I can't control myself when these things are in the house:

no-bake cheesecake (cream cheese, lemon juice, sweetened condensed milk)

homemade pumpkin pie

homemade sugar cookies with frosting, nonpariels and cinnamon hearts

Haagen Dazs chocolate ice cream

Entemann's chocolate fudge cake


----------



## ScreamingChicken (Jun 7, 2006)

My weaknesses:

Entemann's Cream Cheese coffee cake

Cool Ranch Doritos

Red Velvet cake

Bean Burritos w/ extra red sauce & cheese from Taco Bell

Vietnamese Spring Rolls w/ peanut sauce

Mint Creme Oreos

Extreme Tots from Sonic

Pizza

Buffalo wings w/ blue cheese dressing


----------



## bigsexy920 (Jun 7, 2006)

I've said this before BUT Im a mayo freek and yes I over do Butter and things like that.

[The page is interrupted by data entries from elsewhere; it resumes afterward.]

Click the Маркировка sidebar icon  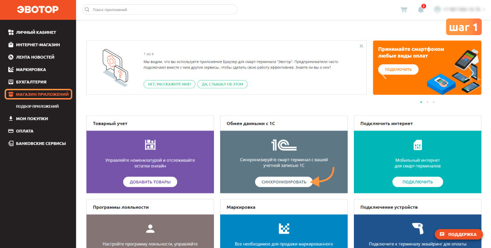11,69
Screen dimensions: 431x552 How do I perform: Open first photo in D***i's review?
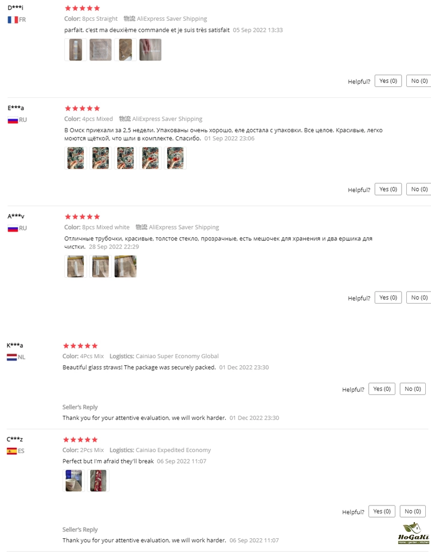(76, 50)
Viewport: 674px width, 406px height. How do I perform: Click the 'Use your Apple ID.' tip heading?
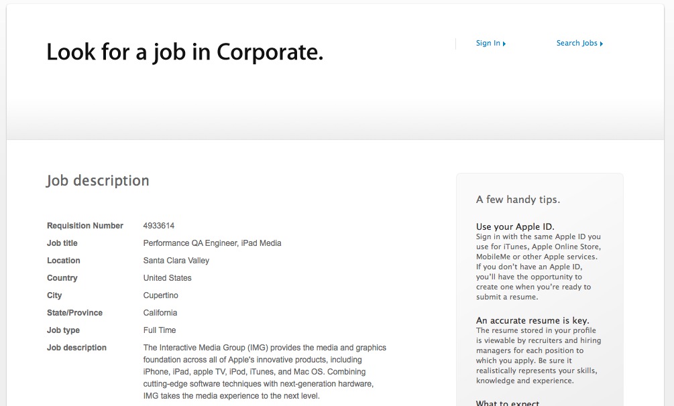[x=515, y=227]
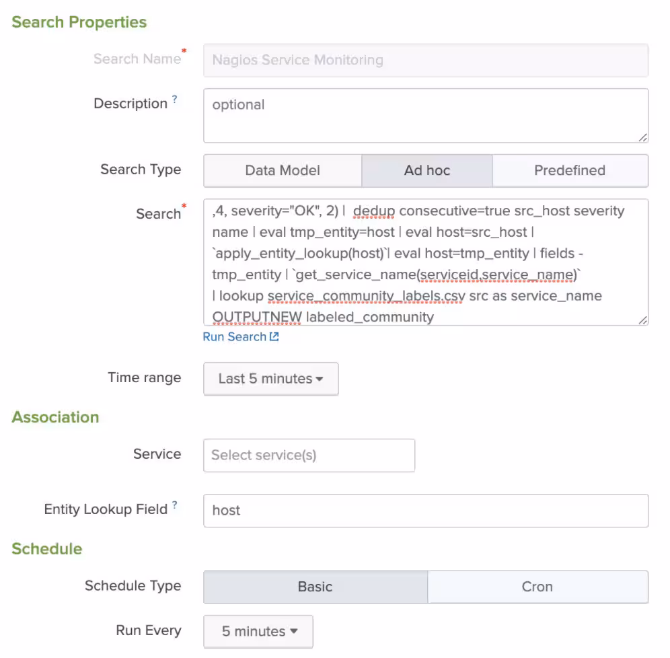Click the resize handle of the Description box
670x658 pixels.
tap(643, 138)
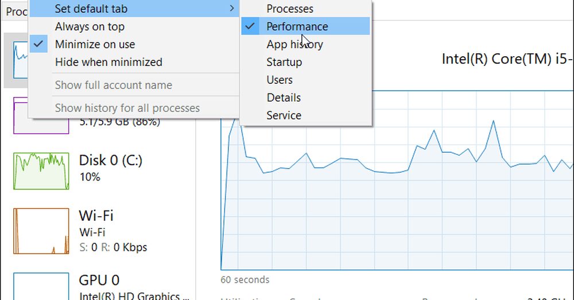This screenshot has height=300, width=574.
Task: Set App history as default tab
Action: pyautogui.click(x=294, y=44)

IIce cream too. 

There is something I ate recently that I know I could over do on a regular basis but we dont have them here, spinich rolls. Thanks Toggy where ever you are.


----------



## Fuzzy (Jun 7, 2006)

Ketchup! Lots and Lots of Ketchup!


----------



## SoVerySoft (Jun 7, 2006)

Fuzzy said:


> Ketchup! Lots and Lots of Ketchup!



oh well. I am _*so*_ over you now.


----------



## Fuzzy (Jun 7, 2006)

SoVerySoft said:


> oh well. I am _*so*_ over you now.



Whew! I'm glad I didn't add smoked kippers, and the kimchee.


----------



## SoVerySoft (Jun 7, 2006)

Fuzzy said:


> Whew! I'm glad I didn't add smoked kippers, and the kimchee.



Now _*that*_ I could deal with.

I don't know why I hate ketchup so much. It's not like...like...something raw or disgusting.

I just don't like it...


----------



## Fatgirlfan (Jun 7, 2006)

mmmm, lots of things that I indulge in.:eat1: 

ice cream
noodles aka pasta ( i heart spaghetti)
bread with honey


----------



## Mr. 23 (Jun 8, 2006)

Well, it depends on my mood.

But my condiment of choice is one of three.

Brown sauce
BBQ sauce or
hot sauce

Way too much when I remember to use them.


----------



## snuggletiger (Jun 8, 2006)

SoVerySoft said:


> Now _*that*_ I could deal with.
> 
> I don't know why I hate ketchup so much. It's not like...like...something raw or disgusting.
> 
> I just don't like it...



You aren't the only one, to me Ketchup is too sweet and if it sits too long it smells kinda funky. I guess the reason I never liked ketchup was knowing that it was used as fake blood, just turned me off the whole ketchup on food thing.


----------



## BBW Betty (Jun 8, 2006)

1. I like a few french fries with my ketchup.  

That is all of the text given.